*ASSIGNMENT*.
For this exercise, transcribe all of the records exactly as given.

*SOURCE RECORDS*.
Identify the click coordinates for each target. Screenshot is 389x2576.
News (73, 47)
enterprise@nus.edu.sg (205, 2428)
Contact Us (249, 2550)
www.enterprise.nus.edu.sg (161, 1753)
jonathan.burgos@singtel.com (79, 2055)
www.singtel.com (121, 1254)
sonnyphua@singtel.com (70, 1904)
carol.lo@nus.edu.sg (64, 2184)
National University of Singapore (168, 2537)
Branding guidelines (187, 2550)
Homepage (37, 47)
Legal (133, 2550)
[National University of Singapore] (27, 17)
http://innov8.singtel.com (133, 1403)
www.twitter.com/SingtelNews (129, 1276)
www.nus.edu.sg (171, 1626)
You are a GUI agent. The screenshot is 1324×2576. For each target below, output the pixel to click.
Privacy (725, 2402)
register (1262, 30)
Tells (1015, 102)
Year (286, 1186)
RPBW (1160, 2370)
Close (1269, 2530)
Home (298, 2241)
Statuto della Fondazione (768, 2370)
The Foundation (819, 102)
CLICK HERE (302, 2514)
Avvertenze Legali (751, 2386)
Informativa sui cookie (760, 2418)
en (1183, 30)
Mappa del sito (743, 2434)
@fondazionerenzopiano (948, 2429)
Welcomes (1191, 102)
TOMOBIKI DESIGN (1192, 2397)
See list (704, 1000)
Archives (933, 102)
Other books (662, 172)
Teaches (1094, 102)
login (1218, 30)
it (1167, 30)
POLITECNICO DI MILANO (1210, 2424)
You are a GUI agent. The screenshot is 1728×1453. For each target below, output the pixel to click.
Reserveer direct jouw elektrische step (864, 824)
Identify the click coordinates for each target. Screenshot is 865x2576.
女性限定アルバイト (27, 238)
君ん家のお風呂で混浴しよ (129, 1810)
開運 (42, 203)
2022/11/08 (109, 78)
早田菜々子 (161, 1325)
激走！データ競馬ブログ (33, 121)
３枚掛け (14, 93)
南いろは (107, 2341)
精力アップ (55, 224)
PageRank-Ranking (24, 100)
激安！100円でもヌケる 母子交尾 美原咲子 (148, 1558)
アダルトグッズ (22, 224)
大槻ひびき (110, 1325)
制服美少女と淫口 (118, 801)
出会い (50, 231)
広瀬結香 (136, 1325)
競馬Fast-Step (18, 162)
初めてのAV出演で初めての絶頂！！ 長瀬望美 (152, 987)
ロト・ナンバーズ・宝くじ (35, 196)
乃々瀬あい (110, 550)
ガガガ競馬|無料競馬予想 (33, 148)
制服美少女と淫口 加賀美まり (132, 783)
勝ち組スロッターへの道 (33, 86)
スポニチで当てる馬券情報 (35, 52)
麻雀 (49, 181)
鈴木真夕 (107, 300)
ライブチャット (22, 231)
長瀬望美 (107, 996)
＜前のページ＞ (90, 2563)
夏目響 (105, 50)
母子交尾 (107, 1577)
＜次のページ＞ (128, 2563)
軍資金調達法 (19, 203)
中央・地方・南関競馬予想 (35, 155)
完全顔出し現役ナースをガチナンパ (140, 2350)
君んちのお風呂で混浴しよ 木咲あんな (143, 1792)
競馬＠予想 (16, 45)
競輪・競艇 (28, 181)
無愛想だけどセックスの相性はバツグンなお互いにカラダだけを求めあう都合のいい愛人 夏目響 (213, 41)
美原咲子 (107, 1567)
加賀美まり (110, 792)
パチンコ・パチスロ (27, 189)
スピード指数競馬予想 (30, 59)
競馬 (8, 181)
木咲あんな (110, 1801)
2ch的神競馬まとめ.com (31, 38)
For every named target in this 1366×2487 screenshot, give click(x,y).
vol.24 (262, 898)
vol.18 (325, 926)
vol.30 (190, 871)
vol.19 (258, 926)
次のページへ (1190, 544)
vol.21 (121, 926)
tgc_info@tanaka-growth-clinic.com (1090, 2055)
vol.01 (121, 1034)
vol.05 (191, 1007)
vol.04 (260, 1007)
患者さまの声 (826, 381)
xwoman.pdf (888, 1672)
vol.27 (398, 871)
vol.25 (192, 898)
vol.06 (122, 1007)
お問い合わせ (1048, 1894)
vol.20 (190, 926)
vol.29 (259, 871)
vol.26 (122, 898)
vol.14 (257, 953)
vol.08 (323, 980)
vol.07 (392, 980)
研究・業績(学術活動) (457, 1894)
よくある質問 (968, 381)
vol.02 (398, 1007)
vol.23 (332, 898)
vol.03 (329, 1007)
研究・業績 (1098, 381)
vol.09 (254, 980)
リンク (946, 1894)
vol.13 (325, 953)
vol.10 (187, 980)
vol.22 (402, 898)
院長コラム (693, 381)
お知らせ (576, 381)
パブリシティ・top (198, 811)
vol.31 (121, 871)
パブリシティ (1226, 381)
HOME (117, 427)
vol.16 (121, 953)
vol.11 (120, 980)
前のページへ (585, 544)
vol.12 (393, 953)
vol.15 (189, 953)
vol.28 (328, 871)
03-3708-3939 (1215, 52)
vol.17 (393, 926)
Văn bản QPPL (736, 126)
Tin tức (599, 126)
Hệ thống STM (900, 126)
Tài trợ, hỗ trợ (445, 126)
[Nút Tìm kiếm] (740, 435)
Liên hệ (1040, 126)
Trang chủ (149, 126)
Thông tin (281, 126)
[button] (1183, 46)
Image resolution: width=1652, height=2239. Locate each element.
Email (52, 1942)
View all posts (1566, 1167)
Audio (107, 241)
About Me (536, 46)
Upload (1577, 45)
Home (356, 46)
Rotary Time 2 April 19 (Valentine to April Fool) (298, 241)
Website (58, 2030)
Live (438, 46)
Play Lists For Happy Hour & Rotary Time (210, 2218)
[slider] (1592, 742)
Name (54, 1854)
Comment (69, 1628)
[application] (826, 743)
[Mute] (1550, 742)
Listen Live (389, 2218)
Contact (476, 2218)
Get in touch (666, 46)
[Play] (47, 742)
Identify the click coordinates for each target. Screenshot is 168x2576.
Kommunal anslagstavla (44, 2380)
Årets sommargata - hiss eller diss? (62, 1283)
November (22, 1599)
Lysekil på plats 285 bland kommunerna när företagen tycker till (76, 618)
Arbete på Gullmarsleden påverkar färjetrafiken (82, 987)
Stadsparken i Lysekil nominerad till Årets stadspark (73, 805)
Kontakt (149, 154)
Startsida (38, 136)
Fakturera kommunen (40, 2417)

*SOLUTION BELOW*.
Identify the click coordinates for each target. Screenshot is 389x2576.
News (73, 47)
enterprise@nus.edu.sg (205, 2428)
Contact Us (249, 2550)
www.enterprise.nus.edu.sg (161, 1753)
jonathan.burgos@singtel.com (79, 2055)
www.singtel.com (121, 1254)
sonnyphua@singtel.com (70, 1904)
carol.lo@nus.edu.sg (64, 2184)
National University of Singapore (168, 2537)
Branding guidelines (187, 2550)
Homepage (37, 47)
Legal (133, 2550)
[National University of Singapore] (27, 17)
http://innov8.singtel.com (133, 1403)
www.twitter.com/SingtelNews (129, 1276)
www.nus.edu.sg (171, 1626)
You are a GUI agent. The screenshot is 1324×2576. For each target below, output the pixel to click.
Privacy (725, 2402)
register (1262, 30)
Tells (1015, 102)
Year (286, 1186)
RPBW (1160, 2370)
Close (1269, 2530)
Home (298, 2241)
Statuto della Fondazione (768, 2370)
The Foundation (819, 102)
CLICK HERE (302, 2514)
Avvertenze Legali (751, 2386)
Informativa sui cookie (760, 2418)
en (1183, 30)
Mappa del sito (743, 2434)
@fondazionerenzopiano (948, 2429)
Welcomes (1191, 102)
TOMOBIKI DESIGN (1192, 2397)
See list (704, 1000)
Archives (933, 102)
Other books (662, 172)
Teaches (1094, 102)
login (1218, 30)
it (1167, 30)
POLITECNICO DI MILANO (1210, 2424)
You are a GUI agent. The screenshot is 1728×1453. For each target below, output the pixel to click.
Reserveer direct jouw elektrische step (864, 824)
Identify the click coordinates for each target. Screenshot is 865x2576.
女性限定アルバイト (27, 238)
君ん家のお風呂で混浴しよ (129, 1810)
開運 (42, 203)
2022/11/08 (109, 78)
早田菜々子 (161, 1325)
激走！データ競馬ブログ (33, 121)
３枚掛け (14, 93)
南いろは (107, 2341)
精力アップ (55, 224)
PageRank-Ranking (24, 100)
激安！100円でもヌケる 母子交尾 美原咲子 (148, 1558)
アダルトグッズ (22, 224)
大槻ひびき (110, 1325)
制服美少女と淫口 (118, 801)
出会い (50, 231)
広瀬結香 (136, 1325)
競馬Fast-Step (18, 162)
初めてのAV出演で初めての絶頂！！ 長瀬望美 (152, 987)
ロト・ナンバーズ・宝くじ (35, 196)
乃々瀬あい (110, 550)
ガガガ競馬|無料競馬予想 (33, 148)
制服美少女と淫口 加賀美まり (132, 783)
勝ち組スロッターへの道 (33, 86)
スポニチで当てる馬券情報 (35, 52)
麻雀 (49, 181)
鈴木真夕 (107, 300)
ライブチャット (22, 231)
長瀬望美 (107, 996)
＜前のページ＞ (90, 2563)
夏目響 (105, 50)
母子交尾 (107, 1577)
＜次のページ＞ (128, 2563)
軍資金調達法 (19, 203)
中央・地方・南関競馬予想 (35, 155)
完全顔出し現役ナースをガチナンパ (140, 2350)
君んちのお風呂で混浴しよ 木咲あんな (143, 1792)
競馬＠予想 (16, 45)
競輪・競艇 (28, 181)
無愛想だけどセックスの相性はバツグンなお互いにカラダだけを求めあう都合のいい愛人 夏目響 (213, 41)
美原咲子 (107, 1567)
加賀美まり (110, 792)
パチンコ・パチスロ (27, 189)
スピード指数競馬予想 (30, 59)
競馬 (8, 181)
木咲あんな (110, 1801)
2ch的神競馬まとめ.com (31, 38)
For every named target in this 1366×2487 screenshot, give click(x,y).
vol.24 (262, 898)
vol.18 (325, 926)
vol.30 (190, 871)
vol.19 (258, 926)
次のページへ (1190, 544)
vol.21 (121, 926)
tgc_info@tanaka-growth-clinic.com (1090, 2055)
vol.01 (121, 1034)
vol.05 (191, 1007)
vol.04 (260, 1007)
患者さまの声 (826, 381)
xwoman.pdf (888, 1672)
vol.27 (398, 871)
vol.25 (192, 898)
vol.06 (122, 1007)
お問い合わせ (1048, 1894)
vol.20 (190, 926)
vol.29 (259, 871)
vol.26 (122, 898)
vol.14 (257, 953)
vol.08 (323, 980)
vol.07 (392, 980)
研究・業績(学術活動) (457, 1894)
よくある質問 (968, 381)
vol.02 (398, 1007)
vol.23 (332, 898)
vol.03 (329, 1007)
研究・業績 (1098, 381)
vol.09 (254, 980)
リンク (946, 1894)
vol.13 (325, 953)
vol.10 (187, 980)
vol.22 (402, 898)
院長コラム (693, 381)
お知らせ (576, 381)
パブリシティ・top (198, 811)
vol.31 (121, 871)
パブリシティ (1226, 381)
HOME (117, 427)
vol.16 (121, 953)
vol.11 (120, 980)
前のページへ (585, 544)
vol.12 (393, 953)
vol.15 (189, 953)
vol.28 (328, 871)
03-3708-3939 (1215, 52)
vol.17 (393, 926)
Văn bản QPPL (736, 126)
Tin tức (599, 126)
Hệ thống STM (900, 126)
Tài trợ, hỗ trợ (445, 126)
[Nút Tìm kiếm] (740, 435)
Liên hệ (1040, 126)
Trang chủ (149, 126)
Thông tin (281, 126)
[button] (1183, 46)
Image resolution: width=1652, height=2239. Locate each element.
Email (52, 1942)
View all posts (1566, 1167)
Audio (107, 241)
About Me (536, 46)
Upload (1577, 45)
Home (356, 46)
Rotary Time 2 April 19 (Valentine to April Fool) (298, 241)
Website (58, 2030)
Live (438, 46)
Play Lists For Happy Hour & Rotary Time (210, 2218)
[slider] (1592, 742)
Name (54, 1854)
Comment (69, 1628)
[application] (826, 743)
[Mute] (1550, 742)
Listen Live (389, 2218)
Contact (476, 2218)
Get in touch (666, 46)
[Play] (47, 742)
Identify the click coordinates for each target. Screenshot is 168x2576.
Kommunal anslagstavla (44, 2380)
Årets sommargata - hiss eller diss? (62, 1283)
November (22, 1599)
Lysekil på plats 285 bland kommunerna när företagen tycker till (76, 618)
Arbete på Gullmarsleden påverkar färjetrafiken (82, 987)
Stadsparken i Lysekil nominerad till Årets stadspark (73, 805)
Kontakt (149, 154)
Startsida (38, 136)
Fakturera kommunen (40, 2417)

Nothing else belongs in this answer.